Thanks for your lovely reply. Apologies for the delayed response to it.

Well you and all other veterans definitely are down-playing it. You were in the army fighting a war in the Bush, It had to be exciting, maybe the troops who operated behind enemy lines had more excitement and dangerous situations than yours. Were they called "Koevoets" ?? excuse me if I am wrong or spelled it incorrectly. But still

I know a gentleman a Dear Oom who used to work in the kitchen, his job the entire time was to peel potatoes and cook food. And my word he cooks fantastic meals and you should see how he peels and chops potatoes.

So I guess every one learned something or the other in the war. As they say, that the army builds characters and friends for life. And you will definitely agree you had more excitement than the youngsters nowadays with their blackberry's and swanky malls and the fast cars. Where 2 beers was the daily quota. Now the young get wasted every day if they want to.

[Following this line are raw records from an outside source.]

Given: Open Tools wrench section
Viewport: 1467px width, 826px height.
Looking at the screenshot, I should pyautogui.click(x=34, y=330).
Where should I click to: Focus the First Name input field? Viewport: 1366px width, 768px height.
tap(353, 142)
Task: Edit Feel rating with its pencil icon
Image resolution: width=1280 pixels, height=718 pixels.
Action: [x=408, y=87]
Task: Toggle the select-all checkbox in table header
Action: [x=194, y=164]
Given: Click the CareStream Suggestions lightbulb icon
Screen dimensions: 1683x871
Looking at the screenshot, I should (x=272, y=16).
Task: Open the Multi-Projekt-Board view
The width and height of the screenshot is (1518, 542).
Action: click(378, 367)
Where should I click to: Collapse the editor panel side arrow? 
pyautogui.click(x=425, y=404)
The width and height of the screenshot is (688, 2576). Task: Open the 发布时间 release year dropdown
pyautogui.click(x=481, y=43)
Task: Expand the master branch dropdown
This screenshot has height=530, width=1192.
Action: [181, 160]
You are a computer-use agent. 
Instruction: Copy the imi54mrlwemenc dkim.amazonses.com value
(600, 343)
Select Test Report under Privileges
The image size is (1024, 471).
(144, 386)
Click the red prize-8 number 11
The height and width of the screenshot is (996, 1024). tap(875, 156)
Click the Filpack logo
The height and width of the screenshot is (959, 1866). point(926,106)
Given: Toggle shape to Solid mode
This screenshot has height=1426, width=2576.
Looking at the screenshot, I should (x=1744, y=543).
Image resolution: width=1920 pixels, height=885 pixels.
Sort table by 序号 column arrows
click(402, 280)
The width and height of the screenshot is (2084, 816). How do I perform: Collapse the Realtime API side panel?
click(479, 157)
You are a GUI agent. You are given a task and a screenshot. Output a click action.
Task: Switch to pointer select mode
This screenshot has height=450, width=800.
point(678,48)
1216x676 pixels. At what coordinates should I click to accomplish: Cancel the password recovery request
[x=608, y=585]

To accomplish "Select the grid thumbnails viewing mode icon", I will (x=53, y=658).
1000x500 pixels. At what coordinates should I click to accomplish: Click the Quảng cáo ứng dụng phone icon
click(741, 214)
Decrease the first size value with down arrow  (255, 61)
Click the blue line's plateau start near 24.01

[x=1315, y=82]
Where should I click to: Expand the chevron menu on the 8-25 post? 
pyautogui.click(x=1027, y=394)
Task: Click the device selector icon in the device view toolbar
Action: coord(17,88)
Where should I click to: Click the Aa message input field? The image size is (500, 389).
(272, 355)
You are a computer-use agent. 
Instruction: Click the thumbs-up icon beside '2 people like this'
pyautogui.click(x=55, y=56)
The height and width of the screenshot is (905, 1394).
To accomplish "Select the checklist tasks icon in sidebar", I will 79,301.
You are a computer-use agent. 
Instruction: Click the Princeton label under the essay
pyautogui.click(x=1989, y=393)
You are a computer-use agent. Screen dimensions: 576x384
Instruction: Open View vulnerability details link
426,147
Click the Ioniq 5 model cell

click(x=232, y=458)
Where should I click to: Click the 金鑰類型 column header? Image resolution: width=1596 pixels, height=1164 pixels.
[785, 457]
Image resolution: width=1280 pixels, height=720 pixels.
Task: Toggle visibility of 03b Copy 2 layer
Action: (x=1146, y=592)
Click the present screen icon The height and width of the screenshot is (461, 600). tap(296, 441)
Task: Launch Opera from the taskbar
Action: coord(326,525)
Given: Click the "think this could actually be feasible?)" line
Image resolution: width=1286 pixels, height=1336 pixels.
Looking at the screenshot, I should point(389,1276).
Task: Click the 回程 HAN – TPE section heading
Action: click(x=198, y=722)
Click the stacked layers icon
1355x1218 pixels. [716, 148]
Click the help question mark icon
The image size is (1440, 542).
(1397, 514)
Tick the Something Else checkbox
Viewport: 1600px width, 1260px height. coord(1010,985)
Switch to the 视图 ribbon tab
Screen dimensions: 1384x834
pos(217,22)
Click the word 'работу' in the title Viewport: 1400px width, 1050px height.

My respect to you and every other person who participated in this war in which ever capacity. As we talked about it earlier most probably this war wasn't about race or colour of one's skin or communism. Atleast not for the people fighting it, maybe for the politicians. There might have been some who would have thought it that way. But as you mentioned in another article, that being a prick is not the hegemony of a particular race or group. Anyone can be one, no matter what the situation.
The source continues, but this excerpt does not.